The survey focuses on research done in Australia, Europe, and North America. The investigators do not wish to imply that significant research is not being done elsewhere. The challenges of gathering comprehensive information in several languages, and from great distances, argue in favor of creating an international database of preservation science research to which scientists everywhere can contribute.
Outline and outlook
Chapters 2-5 of this report present an overview of preservation science activities. Paper is the first material discussed; it is followed by film and photographic materials, magnetic tape, and general (other materials). Under each of these major divisions, the research items in each of the preservation science categories-decay, treatment, and storage-are presented in alphabetical order. The data included in the overview present the main aspects of the preservation science activity in question, including the names of the research institutes and scientists involved; the background, goals, and main results of the research performed; and references to crucial publications. Chapter 6 outlines research trends and knowledge gaps identified in the process of preparing this overview. The appendixes include the names and institutional affiliations of the individuals mentioned in the report, and an index of projects undertaken by each institution.

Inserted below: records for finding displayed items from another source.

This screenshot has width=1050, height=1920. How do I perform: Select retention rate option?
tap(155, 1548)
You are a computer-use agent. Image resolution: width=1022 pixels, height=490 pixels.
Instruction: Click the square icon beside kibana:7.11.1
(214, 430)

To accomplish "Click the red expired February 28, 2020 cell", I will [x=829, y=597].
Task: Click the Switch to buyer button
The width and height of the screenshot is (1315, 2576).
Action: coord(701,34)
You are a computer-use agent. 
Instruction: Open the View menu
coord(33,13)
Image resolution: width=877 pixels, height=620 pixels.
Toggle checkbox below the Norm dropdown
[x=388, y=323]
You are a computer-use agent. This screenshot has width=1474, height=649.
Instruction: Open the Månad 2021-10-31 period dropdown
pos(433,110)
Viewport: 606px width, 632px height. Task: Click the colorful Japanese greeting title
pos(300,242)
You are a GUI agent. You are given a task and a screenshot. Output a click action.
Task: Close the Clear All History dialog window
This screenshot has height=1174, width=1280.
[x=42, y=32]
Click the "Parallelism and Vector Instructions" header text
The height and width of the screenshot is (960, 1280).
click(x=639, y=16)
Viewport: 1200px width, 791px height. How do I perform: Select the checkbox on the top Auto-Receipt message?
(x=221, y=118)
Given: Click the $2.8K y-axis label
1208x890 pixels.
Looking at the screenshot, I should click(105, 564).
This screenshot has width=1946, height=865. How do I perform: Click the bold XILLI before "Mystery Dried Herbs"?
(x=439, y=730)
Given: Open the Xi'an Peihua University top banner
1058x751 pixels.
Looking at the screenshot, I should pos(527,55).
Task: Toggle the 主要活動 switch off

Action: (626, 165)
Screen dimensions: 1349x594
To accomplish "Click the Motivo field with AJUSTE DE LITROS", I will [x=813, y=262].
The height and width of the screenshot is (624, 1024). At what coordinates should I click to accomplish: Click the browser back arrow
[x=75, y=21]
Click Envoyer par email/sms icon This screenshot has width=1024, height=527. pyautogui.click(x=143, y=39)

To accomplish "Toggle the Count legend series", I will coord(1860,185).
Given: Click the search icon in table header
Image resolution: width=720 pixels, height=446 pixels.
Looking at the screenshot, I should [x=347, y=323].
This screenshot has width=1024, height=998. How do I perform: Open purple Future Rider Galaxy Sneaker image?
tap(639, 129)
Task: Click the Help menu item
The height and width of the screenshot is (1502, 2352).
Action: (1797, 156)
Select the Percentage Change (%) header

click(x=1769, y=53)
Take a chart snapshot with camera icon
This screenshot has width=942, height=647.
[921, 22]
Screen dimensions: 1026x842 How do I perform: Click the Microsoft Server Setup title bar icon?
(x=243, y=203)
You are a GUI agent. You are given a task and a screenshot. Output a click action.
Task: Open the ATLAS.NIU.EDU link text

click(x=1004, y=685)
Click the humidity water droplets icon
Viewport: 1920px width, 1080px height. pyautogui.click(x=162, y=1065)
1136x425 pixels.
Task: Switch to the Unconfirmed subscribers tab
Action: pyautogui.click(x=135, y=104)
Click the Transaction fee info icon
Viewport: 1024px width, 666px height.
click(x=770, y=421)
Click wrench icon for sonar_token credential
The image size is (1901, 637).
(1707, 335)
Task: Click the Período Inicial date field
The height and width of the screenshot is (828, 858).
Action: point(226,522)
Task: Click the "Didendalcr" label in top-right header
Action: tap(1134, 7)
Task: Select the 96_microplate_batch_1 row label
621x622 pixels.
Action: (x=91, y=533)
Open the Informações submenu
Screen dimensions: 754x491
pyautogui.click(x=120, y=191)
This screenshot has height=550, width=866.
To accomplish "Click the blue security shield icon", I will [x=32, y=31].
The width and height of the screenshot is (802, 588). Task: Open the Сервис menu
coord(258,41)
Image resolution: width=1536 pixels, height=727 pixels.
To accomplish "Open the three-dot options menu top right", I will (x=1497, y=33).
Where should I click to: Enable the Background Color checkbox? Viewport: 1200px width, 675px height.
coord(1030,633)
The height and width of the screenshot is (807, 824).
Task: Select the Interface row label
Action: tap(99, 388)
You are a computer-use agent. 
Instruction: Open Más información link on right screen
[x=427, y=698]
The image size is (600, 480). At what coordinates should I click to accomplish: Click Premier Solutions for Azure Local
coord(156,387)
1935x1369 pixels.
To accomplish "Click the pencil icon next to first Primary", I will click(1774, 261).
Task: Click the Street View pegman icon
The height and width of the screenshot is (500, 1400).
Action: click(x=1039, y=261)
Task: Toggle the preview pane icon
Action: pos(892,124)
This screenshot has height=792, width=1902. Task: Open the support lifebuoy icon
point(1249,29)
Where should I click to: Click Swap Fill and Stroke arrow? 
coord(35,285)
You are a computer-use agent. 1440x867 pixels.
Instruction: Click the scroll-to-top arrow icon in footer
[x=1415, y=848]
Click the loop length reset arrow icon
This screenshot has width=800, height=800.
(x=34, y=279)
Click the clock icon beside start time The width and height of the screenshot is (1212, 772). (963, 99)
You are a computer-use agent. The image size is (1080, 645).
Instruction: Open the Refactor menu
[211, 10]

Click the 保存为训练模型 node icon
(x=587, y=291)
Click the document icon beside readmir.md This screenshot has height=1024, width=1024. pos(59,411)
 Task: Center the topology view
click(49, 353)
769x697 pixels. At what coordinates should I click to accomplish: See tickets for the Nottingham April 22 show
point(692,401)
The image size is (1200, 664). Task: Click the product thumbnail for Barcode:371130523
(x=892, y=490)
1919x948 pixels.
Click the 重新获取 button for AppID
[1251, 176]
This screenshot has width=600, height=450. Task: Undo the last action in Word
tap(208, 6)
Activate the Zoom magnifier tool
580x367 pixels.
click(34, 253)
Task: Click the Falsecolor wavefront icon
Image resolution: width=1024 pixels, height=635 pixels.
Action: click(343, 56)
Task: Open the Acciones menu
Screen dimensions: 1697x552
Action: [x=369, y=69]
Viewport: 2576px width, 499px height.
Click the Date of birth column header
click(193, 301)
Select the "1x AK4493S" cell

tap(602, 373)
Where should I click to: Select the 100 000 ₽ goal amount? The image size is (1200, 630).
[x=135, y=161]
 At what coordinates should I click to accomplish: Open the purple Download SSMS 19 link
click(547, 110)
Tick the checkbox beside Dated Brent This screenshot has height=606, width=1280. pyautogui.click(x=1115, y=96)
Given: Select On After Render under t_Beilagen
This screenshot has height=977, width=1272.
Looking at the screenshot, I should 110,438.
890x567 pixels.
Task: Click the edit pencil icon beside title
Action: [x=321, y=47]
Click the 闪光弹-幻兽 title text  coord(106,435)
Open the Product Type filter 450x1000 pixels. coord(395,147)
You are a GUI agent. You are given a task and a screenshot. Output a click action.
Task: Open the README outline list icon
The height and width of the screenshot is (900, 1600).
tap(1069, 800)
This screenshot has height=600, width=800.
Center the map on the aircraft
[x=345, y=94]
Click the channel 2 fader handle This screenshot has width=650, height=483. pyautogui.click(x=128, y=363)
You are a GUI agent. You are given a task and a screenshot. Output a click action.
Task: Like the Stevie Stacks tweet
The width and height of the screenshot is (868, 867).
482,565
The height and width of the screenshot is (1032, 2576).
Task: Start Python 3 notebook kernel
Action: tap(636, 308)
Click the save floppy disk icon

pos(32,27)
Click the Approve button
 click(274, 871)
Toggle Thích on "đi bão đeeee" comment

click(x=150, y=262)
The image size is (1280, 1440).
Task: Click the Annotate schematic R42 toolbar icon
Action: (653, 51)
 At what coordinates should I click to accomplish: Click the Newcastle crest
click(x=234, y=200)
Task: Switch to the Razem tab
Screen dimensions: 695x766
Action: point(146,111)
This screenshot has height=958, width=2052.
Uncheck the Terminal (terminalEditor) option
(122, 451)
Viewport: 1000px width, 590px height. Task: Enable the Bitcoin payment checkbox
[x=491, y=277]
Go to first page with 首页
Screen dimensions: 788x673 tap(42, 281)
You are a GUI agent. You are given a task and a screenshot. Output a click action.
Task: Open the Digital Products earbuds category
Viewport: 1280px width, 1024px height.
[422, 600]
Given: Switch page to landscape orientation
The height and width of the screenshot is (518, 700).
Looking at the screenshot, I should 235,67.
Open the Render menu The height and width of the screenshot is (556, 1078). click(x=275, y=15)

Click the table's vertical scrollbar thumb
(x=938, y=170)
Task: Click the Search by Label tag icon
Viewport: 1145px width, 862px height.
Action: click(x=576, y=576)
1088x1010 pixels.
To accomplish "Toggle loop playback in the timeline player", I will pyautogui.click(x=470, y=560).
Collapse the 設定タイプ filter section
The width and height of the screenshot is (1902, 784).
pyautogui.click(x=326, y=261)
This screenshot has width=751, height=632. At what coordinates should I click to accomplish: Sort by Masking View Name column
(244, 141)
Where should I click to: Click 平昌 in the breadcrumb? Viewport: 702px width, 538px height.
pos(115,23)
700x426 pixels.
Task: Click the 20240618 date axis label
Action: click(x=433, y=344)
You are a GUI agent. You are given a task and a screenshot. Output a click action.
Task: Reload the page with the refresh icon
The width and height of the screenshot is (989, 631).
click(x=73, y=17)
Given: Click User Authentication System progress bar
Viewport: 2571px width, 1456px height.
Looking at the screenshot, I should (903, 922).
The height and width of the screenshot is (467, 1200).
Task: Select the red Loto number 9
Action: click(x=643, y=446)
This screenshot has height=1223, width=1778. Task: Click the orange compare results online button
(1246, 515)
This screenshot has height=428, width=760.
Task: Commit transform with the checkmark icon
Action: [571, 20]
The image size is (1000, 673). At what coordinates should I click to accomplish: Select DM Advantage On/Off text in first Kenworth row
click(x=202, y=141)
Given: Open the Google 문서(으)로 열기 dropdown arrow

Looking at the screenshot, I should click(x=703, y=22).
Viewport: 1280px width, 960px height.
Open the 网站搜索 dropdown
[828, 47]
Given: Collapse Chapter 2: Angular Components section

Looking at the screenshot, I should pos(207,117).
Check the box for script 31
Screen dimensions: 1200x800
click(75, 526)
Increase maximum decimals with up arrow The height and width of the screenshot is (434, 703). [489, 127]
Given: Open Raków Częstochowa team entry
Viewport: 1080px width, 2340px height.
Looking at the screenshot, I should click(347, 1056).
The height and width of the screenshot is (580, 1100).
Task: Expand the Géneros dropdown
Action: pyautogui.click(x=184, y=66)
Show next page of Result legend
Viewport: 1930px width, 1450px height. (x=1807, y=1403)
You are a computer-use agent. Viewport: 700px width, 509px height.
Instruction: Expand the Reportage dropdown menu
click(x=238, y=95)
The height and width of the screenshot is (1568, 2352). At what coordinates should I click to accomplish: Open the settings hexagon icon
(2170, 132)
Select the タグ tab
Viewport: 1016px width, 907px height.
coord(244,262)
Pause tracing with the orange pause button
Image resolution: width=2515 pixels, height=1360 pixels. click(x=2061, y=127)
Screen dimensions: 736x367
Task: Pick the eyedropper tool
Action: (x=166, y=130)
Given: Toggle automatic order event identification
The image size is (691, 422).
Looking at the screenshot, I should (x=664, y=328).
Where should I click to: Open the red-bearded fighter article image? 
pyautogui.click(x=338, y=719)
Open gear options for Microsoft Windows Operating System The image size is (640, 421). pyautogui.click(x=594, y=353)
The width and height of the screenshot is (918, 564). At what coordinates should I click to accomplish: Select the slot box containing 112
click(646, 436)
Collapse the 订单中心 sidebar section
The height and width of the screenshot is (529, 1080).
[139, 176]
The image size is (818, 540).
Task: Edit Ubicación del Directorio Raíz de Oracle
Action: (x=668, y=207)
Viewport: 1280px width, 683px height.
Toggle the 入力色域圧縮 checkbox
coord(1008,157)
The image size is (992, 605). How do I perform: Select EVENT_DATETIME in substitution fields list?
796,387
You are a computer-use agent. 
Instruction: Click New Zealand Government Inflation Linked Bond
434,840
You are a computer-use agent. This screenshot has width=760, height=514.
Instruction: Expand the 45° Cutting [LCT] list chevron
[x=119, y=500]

This survey offers only a snapshot of what is going on in the complex field of preservation science. Expanding this overview and converting it into a lasting and up-to-date instrument for research and policy would require that it be continued on a more structured basis. The best means to do so would be through the creation of an electronic database. The idea of such a database has not been broadly discussed, and its construction and maintenance would be a tremendous effort. Its viability would depend on the response from the field and prospective participants’ willingness to cooperate in such a venture.